Either the ESS or the final detergent composition may further include particulate material such as suds suppressors, encapsulated sensitive ingredients, e.g., perfumes, bleaches and enzymes in encapsulated form; or aesthetic adjuncts such as pearlescent agents, pigment particles, mica or the like. Suitable use levels are from 0.0001% to 5%, or from 0.1% to 1% by weight of the final detergent composition. In embodiments of the invention it is found useful to incorporate certain particulate materials, e.g., mica for visual appearance benefits, directly into the ESS while formulating more sensitive particulate materials, e.g., encapsulated enzymes and/or bleaches, at a later point into the final detergent composition.
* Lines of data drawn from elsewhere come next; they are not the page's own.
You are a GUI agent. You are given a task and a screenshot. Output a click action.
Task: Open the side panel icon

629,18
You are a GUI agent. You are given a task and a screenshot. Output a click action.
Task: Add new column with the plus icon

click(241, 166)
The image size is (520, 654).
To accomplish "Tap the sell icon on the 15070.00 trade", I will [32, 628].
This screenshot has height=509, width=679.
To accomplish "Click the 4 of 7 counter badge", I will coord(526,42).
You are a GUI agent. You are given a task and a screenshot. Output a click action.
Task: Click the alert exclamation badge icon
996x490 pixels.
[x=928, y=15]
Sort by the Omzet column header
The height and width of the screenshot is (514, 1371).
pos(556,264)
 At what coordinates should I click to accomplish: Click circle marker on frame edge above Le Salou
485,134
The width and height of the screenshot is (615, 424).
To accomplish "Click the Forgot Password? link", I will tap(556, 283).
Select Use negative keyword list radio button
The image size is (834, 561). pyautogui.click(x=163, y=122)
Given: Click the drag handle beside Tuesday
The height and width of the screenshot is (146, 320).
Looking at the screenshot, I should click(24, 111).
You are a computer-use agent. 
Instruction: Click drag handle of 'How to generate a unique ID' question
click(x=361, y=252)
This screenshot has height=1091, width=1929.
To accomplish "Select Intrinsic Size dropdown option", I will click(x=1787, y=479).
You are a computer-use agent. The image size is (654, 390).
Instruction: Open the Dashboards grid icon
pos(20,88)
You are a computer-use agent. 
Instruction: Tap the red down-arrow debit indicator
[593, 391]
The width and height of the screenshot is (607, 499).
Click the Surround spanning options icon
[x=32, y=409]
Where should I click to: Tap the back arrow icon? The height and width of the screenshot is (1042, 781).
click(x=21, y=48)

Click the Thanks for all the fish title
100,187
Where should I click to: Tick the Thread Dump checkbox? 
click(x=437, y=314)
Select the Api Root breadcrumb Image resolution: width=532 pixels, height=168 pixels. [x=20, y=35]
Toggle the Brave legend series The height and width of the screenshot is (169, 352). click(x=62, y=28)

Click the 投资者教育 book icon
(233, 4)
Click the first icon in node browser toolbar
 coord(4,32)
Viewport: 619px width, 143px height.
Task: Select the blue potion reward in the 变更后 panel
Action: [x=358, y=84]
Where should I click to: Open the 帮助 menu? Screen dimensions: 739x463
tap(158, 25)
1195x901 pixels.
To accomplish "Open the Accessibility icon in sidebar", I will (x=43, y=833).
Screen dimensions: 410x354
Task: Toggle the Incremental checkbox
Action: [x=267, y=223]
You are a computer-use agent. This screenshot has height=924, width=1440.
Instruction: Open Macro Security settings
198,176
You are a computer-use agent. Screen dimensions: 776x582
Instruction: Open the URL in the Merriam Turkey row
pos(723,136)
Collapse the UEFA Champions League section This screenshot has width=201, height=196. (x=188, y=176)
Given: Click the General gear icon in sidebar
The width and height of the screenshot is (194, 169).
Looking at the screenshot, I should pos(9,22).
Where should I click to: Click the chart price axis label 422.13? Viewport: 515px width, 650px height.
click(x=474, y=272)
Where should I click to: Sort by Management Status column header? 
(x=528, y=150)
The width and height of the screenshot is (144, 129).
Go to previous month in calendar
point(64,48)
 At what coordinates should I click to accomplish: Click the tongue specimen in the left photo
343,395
Method of Making External Structuring System
ESS of the present invention may be made using a method comprising the steps of: (a) preparing a first premix generally containing anionic surfactant and solution e.g., water and organic non-aminofunctional alcohols and alkanolamines; (b) forming a hot premix with inclusion of crystallizable glyceride(s) in the premix at a temperature of from 50 °C to 150 °C; (c) at least partially cooling or allowing to cool the product of steps (a) and (b) to provide the external structuring system (ESS) of the invention; and (d) optionally, adding a preservative to the external structuring system. These steps may be completed in the following order: "a" through "d". However, it is noted that variations which result in thread-like ESS are also meant to be encompassed within the present invention, for example preservative may be included in step (a) rather than as a separate step (d). Once the ESS has been prepared, it may added to the balance of the detergent composition, typically with a temperature difference of no more than 20 °C to 30 °C between the ESS and the balance of the detergent composition; preferably the ESS and balance of the detergent are combined in the cold.
General shear conditions
More detailed description of each preparation step (preparing a premix; emulsifying the HCO; cooling the premix and addition of preservative) can be found in WO 2011/031940
, pages 17-18.
As has already been pointed out, the ESS herein can be manufactured using a range of equipment types and shear regimes. In one preferred embodiment, the process employs a relatively low shear regime, in which shear rates reach a maximum of from 100 to 500 s-1, and the ESS experiences this shear maximum for a residence time under the highest shear condition of no more than 60 to 100 seconds (s). In practical terms, one process employs batch, pipe, pump and plate heat exchanger devices, and the maximum shear occurs in the plate heat exchanger stage used to cool the ESS; but the ESS passes quite seldom through this high shear area, for example only from about three to about five passes per production run.
The ESS of the present invention may be incorporated into a detergent composition or components thereof as described below. The detergent composition can take any suitable form and may be selected from liquid laundry detergent, unit dose detergent and/or hard surface cleaning compositions.
Method of incorporating the external structuring system
Any suitable means of incorporating the ESS of the present invention into a detergent composition or components thereof may be utilized. One of skill in the art is capable of determining at what point in the detergent manufacturing process that the ESS should be incorporated. Since ESS of the present invention may be shear sensitive, it may be desirable in some embodiments to add the ESS to the detergent composition or components of thereof as late in the manufacturing process as possible. However, in some embodiments, it may be desirable to add the ESS earlier in the manufacturing process to stabilize any non-homogeneity prior to finishing the detergent in a late product differentiation process. Thus in some embodiments, the systems may be added via a continuous liquid process, whereas in other embodiments, the systems may be added via late product differentiation.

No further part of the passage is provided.